In the fields of tissue engineering and regenerative medicine, extracellular vesicles (EVs) have become viable therapeutic tools. EVs produced from stem cells promote tissue healing by regulating the immune system, enhancing cell proliferation and aiding remodeling processes. Recently, EV has gained significant attention from researchers due to its ability to treat various diseases. Unlike stem cells, stem cell-derived EVs show lower immunogenicity, are less able to overcome biological barriers, and have a higher safety profile. This makes the use of EVs derived from cell-free stem cells a promising alternative to whole-cell therapy. This review focuses on the biogenesis, isolation, and characterization of EVs and highlights their therapeutic potential for bone fracture healing, wound healing, and neuronal tissue repair and treatment of kidney and intestinal diseases. Additionally, this review discusses the potential of EVs for the treatment of cancer, COVID-19, and HIV. In summary, the use of EVs derived from stem cells offers a new horizon for applications in tissue engineering and regenerative medicine.

Abstract Image

查看原文本刊更多论文

从干细胞到细胞外囊泡：组织工程和再生医学的新视野

在组织工程和再生医学领域，细胞外囊泡（EVs）已成为可行的治疗工具。干细胞产生的EV通过调节免疫系统、促进细胞增殖和帮助重塑过程来促进组织愈合。最近，EV因其治疗各种疾病的能力而受到研究人员的极大关注。与干细胞不同，干细胞衍生的EV显示出较低的免疫原性，克服生物障碍的能力较弱，安全性较高。这使得使用无细胞干细胞衍生的EVs成为全细胞疗法的一种有前途的替代方法。这篇综述重点介绍了EVs的生物发生、分离和特征，并强调了EVs在骨折愈合、伤口愈合、神经元组织修复以及治疗肾脏和肠道疾病方面的治疗潜力。此外，本综述还讨论了 EVs 在治疗癌症、COVID-19 和 HIV 方面的潜力。总之，干细胞衍生的EVs为组织工程和再生医学的应用开辟了新天地。

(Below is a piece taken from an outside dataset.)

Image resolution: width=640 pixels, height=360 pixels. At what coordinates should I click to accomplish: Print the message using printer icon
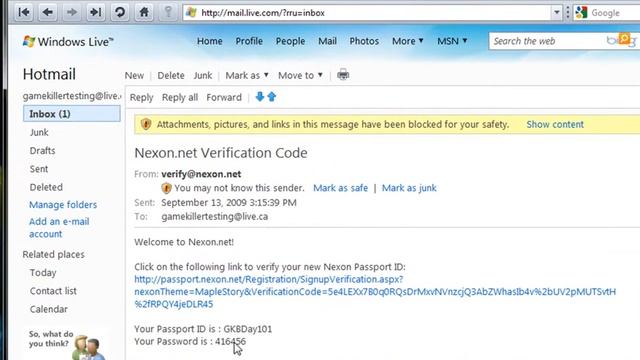pyautogui.click(x=343, y=75)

本文章由计算机程序翻译，如有差异，请以英文原文为准。

求助全文

约1分钟内获得全文求助全文

来源期刊

Cytotechnology 生物-生物工程与应用微生物

CiteScore

4.10

自引率

0.00%

发文量

审稿时长

6-12 weeks

期刊介绍： The scope of the Journal includes: 1. The derivation, genetic modification and characterization of cell lines, genetic and phenotypic regulation, control of cellular metabolism, cell physiology and biochemistry related to cell function, performance and expression of cell products. 2. Cell culture techniques, substrates, environmental requirements and optimization, cloning, hybridization and molecular biology, including genomic and proteomic tools. 3. Cell culture systems, processes, reactors, scale-up, and industrial production. Descriptions of the design or construction of equipment, media or quality control procedures, that are ancillary to cellular research. 4. The application of animal/human cells in research in the field of stem cell research including maintenance of stemness, differentiation, genetics, and senescence, cancer research, research in immunology, as well as applications in tissue engineering and gene therapy. 5. The use of cell cultures as a substrate for bioassays, biomedical applications and in particular as a replacement for animal models.